*WORK TO COMPLETE*.
When a line below contains the string "button", show that line.

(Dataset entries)
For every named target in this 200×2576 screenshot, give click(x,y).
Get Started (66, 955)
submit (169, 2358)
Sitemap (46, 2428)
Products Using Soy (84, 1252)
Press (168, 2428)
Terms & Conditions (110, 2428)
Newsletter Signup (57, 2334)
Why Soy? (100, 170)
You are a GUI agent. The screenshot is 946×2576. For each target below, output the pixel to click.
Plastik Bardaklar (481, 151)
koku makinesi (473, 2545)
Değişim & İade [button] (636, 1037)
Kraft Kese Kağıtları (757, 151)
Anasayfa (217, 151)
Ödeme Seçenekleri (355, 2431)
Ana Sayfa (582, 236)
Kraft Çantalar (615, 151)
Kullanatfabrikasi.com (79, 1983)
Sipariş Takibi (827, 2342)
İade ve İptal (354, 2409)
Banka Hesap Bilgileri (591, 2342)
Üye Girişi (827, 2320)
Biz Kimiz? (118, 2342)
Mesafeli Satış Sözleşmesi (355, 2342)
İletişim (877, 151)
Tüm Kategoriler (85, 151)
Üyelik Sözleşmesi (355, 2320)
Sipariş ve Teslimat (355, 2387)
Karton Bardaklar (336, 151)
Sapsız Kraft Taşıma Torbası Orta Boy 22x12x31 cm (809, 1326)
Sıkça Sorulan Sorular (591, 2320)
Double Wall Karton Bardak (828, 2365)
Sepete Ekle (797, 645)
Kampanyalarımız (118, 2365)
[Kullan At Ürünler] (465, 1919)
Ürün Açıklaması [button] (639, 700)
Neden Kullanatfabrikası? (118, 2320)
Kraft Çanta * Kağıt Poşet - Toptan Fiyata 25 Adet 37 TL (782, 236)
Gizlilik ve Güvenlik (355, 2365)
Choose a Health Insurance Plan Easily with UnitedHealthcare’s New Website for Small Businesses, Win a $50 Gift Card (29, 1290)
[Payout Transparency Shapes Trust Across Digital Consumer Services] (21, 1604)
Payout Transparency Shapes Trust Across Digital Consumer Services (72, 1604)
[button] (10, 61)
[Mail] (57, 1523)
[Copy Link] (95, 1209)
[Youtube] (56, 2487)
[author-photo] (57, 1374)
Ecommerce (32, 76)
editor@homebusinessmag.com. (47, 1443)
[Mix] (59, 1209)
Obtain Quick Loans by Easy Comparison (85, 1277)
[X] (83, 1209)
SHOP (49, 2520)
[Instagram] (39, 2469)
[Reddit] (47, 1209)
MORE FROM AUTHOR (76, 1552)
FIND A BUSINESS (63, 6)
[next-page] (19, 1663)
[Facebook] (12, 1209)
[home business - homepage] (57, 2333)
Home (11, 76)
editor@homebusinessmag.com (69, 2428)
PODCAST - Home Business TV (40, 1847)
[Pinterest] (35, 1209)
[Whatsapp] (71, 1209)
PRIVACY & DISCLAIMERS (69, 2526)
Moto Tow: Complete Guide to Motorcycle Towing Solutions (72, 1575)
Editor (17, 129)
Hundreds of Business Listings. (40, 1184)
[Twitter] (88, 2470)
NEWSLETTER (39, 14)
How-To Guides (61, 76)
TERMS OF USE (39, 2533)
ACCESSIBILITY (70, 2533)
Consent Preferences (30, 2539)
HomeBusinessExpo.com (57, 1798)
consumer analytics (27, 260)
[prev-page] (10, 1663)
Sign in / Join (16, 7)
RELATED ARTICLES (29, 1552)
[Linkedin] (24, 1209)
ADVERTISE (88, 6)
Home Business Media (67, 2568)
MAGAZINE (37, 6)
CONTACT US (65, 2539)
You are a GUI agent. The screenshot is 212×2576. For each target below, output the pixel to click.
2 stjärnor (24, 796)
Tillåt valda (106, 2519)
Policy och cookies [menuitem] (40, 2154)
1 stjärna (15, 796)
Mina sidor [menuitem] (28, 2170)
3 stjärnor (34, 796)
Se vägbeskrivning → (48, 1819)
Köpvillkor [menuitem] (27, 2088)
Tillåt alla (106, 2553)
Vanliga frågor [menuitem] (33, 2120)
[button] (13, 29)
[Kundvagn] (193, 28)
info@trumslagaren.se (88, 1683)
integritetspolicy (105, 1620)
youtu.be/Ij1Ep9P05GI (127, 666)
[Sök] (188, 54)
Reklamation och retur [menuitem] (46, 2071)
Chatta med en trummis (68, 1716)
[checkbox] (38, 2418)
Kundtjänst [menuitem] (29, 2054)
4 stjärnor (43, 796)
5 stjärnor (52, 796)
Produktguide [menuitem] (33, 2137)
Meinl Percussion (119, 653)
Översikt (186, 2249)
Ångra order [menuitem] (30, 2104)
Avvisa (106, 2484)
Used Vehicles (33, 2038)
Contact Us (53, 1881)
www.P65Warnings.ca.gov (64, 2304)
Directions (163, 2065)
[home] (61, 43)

*OUTPUT*.
Değişim & İade [button] (636, 1037)
Ürün Açıklaması [button] (639, 700)
[button] (10, 61)
[button] (13, 29)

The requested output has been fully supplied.